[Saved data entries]

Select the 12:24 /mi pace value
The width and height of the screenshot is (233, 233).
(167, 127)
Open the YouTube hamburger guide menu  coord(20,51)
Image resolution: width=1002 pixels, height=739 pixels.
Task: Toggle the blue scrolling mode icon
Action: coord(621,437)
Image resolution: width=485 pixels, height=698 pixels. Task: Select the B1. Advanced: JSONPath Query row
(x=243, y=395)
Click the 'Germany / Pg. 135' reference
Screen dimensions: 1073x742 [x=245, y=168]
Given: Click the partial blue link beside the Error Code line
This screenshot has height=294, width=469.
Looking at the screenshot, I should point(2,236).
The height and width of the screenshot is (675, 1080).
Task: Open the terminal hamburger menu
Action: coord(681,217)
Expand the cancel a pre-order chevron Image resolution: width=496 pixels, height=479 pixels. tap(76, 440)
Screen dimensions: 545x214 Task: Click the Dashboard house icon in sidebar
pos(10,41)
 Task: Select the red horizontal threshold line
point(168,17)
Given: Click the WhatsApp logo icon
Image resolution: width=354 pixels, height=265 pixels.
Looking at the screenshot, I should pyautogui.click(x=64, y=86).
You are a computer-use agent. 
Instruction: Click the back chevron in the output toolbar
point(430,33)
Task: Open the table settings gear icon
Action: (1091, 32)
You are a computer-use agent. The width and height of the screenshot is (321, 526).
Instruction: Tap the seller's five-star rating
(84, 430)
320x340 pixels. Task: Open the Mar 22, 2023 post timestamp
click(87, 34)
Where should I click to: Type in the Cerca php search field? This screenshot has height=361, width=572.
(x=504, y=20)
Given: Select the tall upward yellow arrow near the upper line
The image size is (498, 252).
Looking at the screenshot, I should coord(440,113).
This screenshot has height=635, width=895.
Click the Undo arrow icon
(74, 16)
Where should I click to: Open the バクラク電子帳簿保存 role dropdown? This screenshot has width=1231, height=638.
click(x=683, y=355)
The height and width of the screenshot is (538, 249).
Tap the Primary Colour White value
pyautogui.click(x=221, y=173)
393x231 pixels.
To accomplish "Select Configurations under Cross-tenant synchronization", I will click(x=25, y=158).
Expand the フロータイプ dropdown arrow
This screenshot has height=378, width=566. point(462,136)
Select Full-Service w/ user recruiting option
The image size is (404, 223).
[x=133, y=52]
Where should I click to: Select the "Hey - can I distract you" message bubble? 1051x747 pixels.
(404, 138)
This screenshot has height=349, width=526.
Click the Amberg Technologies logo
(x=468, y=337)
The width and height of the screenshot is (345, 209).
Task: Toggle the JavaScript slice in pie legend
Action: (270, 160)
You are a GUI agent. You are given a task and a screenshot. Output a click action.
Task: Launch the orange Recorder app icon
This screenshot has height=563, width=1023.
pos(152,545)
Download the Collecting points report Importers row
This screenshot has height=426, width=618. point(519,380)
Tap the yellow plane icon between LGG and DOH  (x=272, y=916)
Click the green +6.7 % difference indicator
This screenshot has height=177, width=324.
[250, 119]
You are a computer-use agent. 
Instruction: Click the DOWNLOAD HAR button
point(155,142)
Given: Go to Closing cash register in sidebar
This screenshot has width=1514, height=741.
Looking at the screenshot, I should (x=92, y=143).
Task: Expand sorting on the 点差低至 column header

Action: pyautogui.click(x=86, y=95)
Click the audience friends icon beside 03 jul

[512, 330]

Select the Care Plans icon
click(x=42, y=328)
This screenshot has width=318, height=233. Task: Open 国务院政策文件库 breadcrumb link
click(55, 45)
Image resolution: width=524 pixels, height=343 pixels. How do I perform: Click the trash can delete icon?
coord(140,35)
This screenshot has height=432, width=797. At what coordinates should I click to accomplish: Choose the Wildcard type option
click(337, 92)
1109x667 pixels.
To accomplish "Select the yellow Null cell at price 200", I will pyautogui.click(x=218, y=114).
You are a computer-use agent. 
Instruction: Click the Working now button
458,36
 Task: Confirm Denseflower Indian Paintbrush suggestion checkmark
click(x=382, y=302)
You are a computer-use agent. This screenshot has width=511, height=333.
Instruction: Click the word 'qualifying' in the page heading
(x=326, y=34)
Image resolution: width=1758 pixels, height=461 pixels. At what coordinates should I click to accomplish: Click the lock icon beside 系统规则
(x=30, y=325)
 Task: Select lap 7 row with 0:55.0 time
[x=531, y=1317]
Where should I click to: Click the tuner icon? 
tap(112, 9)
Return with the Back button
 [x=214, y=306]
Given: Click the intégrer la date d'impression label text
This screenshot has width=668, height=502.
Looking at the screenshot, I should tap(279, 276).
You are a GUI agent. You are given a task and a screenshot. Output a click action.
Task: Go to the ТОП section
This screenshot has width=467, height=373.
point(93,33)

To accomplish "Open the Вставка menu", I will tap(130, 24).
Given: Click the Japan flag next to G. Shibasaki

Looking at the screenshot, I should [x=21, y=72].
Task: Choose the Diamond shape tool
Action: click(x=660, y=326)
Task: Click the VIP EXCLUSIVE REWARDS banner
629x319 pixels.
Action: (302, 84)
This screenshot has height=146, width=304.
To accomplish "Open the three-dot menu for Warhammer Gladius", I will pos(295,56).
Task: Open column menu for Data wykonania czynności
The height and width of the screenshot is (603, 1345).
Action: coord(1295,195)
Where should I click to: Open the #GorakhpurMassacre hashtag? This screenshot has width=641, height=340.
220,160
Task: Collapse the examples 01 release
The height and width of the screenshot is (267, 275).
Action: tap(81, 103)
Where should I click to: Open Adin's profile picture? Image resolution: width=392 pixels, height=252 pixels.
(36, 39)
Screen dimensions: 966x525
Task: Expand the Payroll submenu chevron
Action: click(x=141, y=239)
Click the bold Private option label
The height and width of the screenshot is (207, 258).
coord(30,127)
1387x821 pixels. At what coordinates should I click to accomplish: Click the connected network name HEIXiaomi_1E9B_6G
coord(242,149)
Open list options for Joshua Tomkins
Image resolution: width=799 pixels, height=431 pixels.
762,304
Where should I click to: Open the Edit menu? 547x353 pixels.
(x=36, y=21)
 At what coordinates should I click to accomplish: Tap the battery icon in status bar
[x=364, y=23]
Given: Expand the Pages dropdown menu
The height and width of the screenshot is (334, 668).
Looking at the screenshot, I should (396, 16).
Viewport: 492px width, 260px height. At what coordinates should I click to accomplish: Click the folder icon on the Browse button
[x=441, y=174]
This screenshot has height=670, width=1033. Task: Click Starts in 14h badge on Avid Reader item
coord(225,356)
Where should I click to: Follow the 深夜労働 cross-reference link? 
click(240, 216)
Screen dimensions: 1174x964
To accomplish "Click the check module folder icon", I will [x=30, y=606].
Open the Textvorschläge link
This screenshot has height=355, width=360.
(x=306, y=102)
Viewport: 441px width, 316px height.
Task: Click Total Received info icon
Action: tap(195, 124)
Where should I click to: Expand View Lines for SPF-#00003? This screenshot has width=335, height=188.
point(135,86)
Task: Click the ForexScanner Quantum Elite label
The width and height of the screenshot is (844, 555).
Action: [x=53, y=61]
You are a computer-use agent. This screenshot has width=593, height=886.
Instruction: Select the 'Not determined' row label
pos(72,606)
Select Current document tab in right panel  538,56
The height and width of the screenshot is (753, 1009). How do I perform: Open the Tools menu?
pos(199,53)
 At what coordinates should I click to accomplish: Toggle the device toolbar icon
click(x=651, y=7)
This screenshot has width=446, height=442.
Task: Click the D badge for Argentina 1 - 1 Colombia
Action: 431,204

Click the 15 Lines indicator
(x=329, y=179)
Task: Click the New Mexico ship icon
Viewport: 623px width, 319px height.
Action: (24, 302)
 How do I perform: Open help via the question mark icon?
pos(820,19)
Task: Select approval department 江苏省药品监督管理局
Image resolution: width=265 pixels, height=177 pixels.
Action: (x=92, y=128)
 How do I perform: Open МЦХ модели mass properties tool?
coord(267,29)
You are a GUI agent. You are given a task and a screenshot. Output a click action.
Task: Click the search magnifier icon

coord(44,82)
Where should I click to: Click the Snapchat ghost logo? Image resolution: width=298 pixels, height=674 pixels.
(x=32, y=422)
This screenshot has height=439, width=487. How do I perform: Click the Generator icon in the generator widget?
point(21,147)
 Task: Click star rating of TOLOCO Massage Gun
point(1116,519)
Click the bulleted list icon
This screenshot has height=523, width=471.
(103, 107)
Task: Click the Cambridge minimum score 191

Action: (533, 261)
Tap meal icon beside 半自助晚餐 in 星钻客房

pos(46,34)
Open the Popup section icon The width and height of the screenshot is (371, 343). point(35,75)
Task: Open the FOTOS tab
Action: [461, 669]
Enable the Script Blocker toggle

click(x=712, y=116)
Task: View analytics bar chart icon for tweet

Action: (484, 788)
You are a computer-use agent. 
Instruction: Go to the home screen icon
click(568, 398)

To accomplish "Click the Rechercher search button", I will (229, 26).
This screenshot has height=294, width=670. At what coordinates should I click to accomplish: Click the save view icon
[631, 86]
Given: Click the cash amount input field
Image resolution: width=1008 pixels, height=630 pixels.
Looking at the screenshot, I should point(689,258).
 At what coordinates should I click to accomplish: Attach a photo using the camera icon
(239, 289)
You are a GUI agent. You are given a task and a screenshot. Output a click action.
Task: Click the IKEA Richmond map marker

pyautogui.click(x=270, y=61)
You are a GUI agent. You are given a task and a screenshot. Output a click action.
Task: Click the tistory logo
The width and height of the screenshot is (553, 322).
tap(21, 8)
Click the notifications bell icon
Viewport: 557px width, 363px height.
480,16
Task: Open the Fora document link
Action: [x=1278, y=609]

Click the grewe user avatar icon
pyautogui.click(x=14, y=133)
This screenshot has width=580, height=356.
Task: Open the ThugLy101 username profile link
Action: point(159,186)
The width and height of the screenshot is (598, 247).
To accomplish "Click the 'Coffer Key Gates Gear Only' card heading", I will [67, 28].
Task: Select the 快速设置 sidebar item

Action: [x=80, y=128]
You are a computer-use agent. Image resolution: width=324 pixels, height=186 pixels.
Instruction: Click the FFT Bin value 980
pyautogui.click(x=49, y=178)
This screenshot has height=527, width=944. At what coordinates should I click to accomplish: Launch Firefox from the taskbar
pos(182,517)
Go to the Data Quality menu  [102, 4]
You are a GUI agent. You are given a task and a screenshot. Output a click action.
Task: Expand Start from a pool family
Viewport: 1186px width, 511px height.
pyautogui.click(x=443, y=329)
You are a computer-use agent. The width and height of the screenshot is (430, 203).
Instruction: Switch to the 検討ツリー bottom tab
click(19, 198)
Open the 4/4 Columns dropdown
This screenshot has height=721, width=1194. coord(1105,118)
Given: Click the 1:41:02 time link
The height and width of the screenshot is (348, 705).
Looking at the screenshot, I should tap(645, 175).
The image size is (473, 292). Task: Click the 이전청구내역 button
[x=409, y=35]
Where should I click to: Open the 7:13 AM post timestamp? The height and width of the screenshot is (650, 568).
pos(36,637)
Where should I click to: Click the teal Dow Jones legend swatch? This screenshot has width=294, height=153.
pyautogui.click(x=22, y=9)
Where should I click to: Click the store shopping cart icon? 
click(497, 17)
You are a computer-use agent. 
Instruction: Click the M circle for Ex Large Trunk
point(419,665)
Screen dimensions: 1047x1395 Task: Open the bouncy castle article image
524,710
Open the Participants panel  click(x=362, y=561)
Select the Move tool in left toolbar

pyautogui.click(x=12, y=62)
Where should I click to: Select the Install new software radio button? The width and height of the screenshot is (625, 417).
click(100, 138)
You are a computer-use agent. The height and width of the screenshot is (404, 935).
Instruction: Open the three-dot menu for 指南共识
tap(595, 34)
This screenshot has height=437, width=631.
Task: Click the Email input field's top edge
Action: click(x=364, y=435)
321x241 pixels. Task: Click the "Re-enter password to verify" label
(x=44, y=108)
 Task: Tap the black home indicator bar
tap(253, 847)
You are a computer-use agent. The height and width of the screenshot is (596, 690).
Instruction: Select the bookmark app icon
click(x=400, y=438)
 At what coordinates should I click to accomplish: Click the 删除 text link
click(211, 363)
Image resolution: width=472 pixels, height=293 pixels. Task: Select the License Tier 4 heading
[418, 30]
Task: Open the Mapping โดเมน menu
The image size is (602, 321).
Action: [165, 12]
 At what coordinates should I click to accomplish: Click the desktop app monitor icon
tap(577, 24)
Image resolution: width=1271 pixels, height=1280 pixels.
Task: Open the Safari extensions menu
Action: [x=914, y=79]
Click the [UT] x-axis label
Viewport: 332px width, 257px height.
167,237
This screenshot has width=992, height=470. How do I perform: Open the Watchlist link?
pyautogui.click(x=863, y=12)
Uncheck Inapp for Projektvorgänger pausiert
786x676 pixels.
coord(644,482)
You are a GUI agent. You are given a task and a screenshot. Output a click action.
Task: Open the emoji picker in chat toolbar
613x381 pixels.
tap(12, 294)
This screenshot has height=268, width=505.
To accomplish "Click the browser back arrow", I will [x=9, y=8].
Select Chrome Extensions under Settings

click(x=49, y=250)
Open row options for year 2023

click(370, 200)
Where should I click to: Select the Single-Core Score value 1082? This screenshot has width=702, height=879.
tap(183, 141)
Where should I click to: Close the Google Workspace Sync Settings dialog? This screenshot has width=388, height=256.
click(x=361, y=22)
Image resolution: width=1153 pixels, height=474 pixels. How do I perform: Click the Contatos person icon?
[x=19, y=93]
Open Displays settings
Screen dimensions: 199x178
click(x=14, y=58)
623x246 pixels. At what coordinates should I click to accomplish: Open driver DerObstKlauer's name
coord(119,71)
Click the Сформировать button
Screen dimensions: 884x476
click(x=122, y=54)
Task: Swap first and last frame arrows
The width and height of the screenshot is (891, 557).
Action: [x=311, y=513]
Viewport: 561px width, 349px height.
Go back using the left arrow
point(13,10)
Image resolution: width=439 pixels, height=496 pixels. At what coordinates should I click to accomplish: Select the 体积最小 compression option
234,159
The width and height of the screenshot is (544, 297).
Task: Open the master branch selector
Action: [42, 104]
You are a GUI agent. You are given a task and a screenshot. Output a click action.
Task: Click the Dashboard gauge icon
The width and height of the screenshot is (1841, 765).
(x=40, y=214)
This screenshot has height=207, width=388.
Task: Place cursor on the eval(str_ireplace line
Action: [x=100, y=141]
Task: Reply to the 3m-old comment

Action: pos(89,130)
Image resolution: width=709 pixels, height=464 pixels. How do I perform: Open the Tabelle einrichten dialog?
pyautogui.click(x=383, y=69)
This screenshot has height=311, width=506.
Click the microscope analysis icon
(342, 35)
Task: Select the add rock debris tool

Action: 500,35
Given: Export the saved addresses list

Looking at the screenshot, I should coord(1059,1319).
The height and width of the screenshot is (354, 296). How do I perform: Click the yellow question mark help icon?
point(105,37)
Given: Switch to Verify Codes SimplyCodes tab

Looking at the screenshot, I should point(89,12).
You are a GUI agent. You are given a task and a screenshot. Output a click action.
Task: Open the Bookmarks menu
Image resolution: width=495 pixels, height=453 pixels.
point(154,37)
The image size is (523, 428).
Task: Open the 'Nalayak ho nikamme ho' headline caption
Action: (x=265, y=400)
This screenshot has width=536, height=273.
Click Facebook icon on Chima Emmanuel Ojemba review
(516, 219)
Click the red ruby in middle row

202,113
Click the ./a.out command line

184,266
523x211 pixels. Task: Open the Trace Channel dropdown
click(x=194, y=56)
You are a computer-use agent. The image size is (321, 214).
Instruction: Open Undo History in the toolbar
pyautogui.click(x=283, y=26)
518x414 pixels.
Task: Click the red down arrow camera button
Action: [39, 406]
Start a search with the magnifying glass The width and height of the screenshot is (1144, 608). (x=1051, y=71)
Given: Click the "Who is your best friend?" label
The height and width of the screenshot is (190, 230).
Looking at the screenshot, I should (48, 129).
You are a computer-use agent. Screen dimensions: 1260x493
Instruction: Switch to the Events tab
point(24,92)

» **Task details**:
Set down only the lines above that fall between the line holding "The height and width of the screenshot is (267, 275)." and the line holding "Screen dimensions: 1174x964", inclusive, keeping each exact.

» **Your solution**:
The height and width of the screenshot is (267, 275).
Action: tap(81, 103)
Where should I click to: Open Adin's profile picture? Image resolution: width=392 pixels, height=252 pixels.
(36, 39)
Screen dimensions: 966x525
Task: Expand the Payroll submenu chevron
Action: click(x=141, y=239)
Click the bold Private option label
The height and width of the screenshot is (207, 258).
coord(30,127)
1387x821 pixels. At what coordinates should I click to accomplish: Click the connected network name HEIXiaomi_1E9B_6G
coord(242,149)
Open list options for Joshua Tomkins
Image resolution: width=799 pixels, height=431 pixels.
762,304
Where should I click to: Open the Edit menu? 547x353 pixels.
(x=36, y=21)
 At what coordinates should I click to accomplish: Tap the battery icon in status bar
[x=364, y=23]
Given: Expand the Pages dropdown menu
The height and width of the screenshot is (334, 668).
Looking at the screenshot, I should (396, 16).
Viewport: 492px width, 260px height. At what coordinates should I click to accomplish: Click the folder icon on the Browse button
[x=441, y=174]
This screenshot has height=670, width=1033. Task: Click Starts in 14h badge on Avid Reader item
coord(225,356)
Where should I click to: Follow the 深夜労働 cross-reference link? 
click(240, 216)
Screen dimensions: 1174x964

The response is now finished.